- [ARTYKUŁ]:
== == ==

Kościół drewniany pw. św. Jakuba w Dobrosołowie został zbudowany 
około 1540 r. Przebudowany w 1749 r., był odnawiany w 1800 r. i następnie 
w 1980 r. Pracujący w parafii od 4 lat proboszcz ks. Franciszek Smolarski, 
wspomagany przez wiernych, rozpoczął w ubiegłym roku generalny remont 
świątyni. Prace miały być prowadzone przez 3 lata. Wykonawcą była 
firma Józefa Paczki z Nowego Targu. Rok temu przeprowadzono generalny 
remont prezbiterium oraz zakrystii i położono nad nimi dach z gontów. 
W tym roku przystąpiono do drugiej części remontu, tj. do prac w 
głównej nawie kościoła. 
  7 czerwca br. ok. godz. 14.00 w świątyni wybuchł pożar. 
Rozprzestrzeniał się błyskawicznie od miejsca między górną belką 
a dachem. Mimo wysiłku pracowników - górali i miejscowych parafian, 
mieszkańców Dobrosołowa, nie udało się opanować rozszalałego żywiołu. 
Początkowo próbowano tłumić pożar gaśnicami, jednak bezskutecznie. 
Wezwano straż pożarną i nie czekając na jej przybycie, z narażeniem 
życia zaczęto ratować wyposażenie kościoła. Wnętrze świątyni wypełniały 
ogień, dym i toksyczne opary. Parafianie uratowali tabernakulum z 
Najświętszym Sakramentem, dwa obrazy: św. Jakuba - patrona i św. 
Barbary z bocznych ołtarzy, szaty liturgiczne i księgi. Kilkakrotnie 
podejmowano próbę wejścia do płonącego kościoła, by wynieść obrazy 
Przemienienie Pańskie i Madonna z Dzieciątkiem. Niestety, nie zdołano 
ich uratować. Podczas ocalania wyposażenia kościelnego jeden z ratujących, 
Zygmunt Łuczak, doznał poparzeń, na szczęście niegroźnych w skutkach.

== == ==

- [WYODRĘBNIONE DANE]:
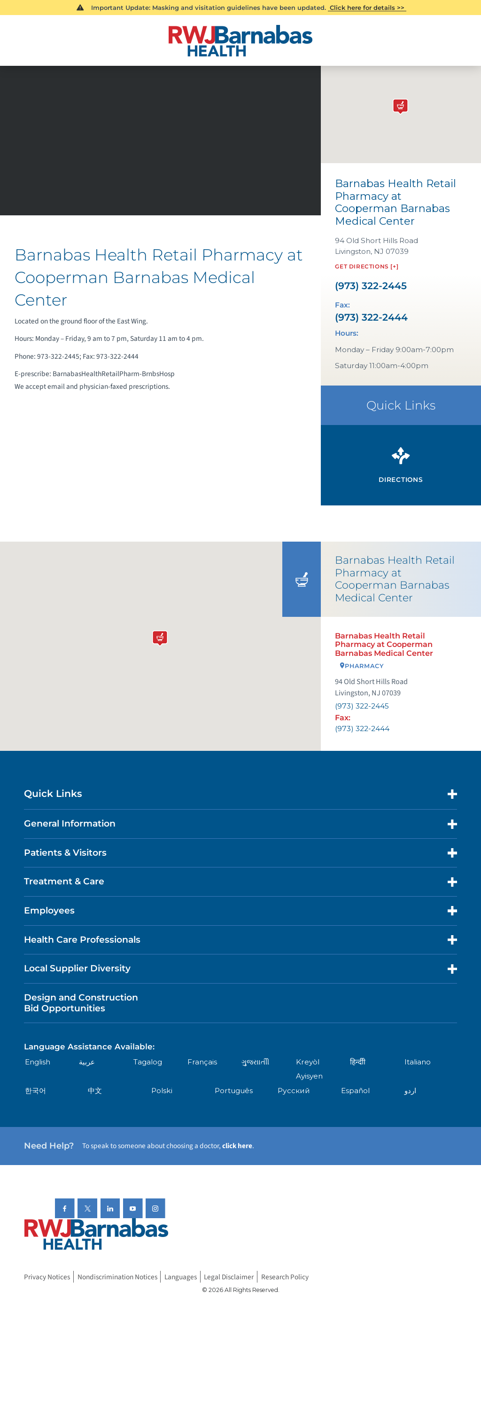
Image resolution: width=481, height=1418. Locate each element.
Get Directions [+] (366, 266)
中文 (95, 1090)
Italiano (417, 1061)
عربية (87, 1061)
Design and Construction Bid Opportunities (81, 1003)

== == ==

- [POLECENIE 1]:
Przytocz z artykułu o pożarze kościoła w Dobrosołowie fragment zaczynający się od słów „Początkowo próbowano tłumić” i ciągnący się aż do słów „niegroźnych w skutkach.”.
- [POLECENIE 2]:
Wypisz w całości każdy wiersz listingu, w którym występuje słowo „Image”.

- [POPRAWNA ODPOWIEDŹ 1]:
Początkowo próbowano tłumić pożar gaśnicami, jednak bezskutecznie. 
Wezwano straż pożarną i nie czekając na jej przybycie, z narażeniem 
życia zaczęto ratować wyposażenie kościoła. Wnętrze świątyni wypełniały 
ogień, dym i toksyczne opary. Parafianie uratowali tabernakulum z 
Najświętszym Sakramentem, dwa obrazy: św. Jakuba - patrona i św. 
Barbary z bocznych ołtarzy, szaty liturgiczne i księgi. Kilkakrotnie 
podejmowano próbę wejścia do płonącego kościoła, by wynieść obrazy 
Przemienienie Pańskie i Madonna z Dzieciątkiem. Niestety, nie zdołano 
ich uratować. Podczas ocalania wyposażenia kościelnego jeden z ratujących, 
Zygmunt Łuczak, doznał poparzeń, na szczęście niegroźnych w skutkach.

- [POPRAWNA ODPOWIEDŹ 2]:
Image resolution: width=481, height=1418. Locate each element.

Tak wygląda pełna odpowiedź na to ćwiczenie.